■ **Problem to work on**:
Exactly as they appear, copy the lines from the start of the entries below to the line containing "Task: Open the Ease of Access icon", both ends included.

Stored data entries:
* * *

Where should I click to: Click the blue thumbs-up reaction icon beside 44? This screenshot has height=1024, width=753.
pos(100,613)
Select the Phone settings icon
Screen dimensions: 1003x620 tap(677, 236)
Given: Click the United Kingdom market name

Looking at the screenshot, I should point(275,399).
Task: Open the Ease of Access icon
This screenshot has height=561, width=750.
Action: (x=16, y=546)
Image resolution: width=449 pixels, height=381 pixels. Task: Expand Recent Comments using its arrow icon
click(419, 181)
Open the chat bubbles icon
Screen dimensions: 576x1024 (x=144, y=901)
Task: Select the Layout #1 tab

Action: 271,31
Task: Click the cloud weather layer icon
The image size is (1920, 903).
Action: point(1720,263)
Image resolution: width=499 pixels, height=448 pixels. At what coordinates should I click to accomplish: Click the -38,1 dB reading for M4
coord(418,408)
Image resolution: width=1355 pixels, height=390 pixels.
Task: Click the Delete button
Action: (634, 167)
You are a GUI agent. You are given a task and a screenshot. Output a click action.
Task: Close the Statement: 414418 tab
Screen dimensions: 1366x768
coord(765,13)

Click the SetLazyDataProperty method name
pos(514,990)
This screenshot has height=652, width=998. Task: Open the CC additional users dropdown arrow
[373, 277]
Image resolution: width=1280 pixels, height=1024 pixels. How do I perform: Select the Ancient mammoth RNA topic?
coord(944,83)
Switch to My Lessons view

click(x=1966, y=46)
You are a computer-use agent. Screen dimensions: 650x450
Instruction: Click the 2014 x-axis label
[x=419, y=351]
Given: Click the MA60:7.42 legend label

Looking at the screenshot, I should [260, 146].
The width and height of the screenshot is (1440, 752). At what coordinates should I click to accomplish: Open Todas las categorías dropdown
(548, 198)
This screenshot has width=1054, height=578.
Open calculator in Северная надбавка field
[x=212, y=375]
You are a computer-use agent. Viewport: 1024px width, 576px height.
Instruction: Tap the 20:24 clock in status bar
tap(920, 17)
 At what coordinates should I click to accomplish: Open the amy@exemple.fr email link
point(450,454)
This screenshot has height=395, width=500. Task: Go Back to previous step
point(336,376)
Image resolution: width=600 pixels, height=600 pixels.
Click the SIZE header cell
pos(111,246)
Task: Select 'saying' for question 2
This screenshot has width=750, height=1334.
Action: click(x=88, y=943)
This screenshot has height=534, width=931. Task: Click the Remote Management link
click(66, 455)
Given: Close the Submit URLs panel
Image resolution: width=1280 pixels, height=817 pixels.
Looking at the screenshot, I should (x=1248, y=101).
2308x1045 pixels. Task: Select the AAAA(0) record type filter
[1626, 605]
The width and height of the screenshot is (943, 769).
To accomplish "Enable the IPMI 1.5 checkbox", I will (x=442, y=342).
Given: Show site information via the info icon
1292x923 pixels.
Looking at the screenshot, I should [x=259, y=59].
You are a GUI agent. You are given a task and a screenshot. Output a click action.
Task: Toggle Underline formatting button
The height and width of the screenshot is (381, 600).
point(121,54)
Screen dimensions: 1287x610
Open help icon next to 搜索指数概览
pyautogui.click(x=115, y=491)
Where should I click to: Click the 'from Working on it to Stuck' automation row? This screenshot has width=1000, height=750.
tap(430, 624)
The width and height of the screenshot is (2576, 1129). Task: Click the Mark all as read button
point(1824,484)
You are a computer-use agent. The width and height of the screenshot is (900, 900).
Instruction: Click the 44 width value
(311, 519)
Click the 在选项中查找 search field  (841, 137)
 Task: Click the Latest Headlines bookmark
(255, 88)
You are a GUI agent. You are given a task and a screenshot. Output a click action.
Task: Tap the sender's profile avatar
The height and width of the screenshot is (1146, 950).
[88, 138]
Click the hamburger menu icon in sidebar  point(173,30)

* * *

■ **Solution for this problem**:
Where should I click to: Click the blue thumbs-up reaction icon beside 44? This screenshot has height=1024, width=753.
pos(100,613)
Select the Phone settings icon
Screen dimensions: 1003x620 tap(677, 236)
Given: Click the United Kingdom market name

Looking at the screenshot, I should point(275,399).
Task: Open the Ease of Access icon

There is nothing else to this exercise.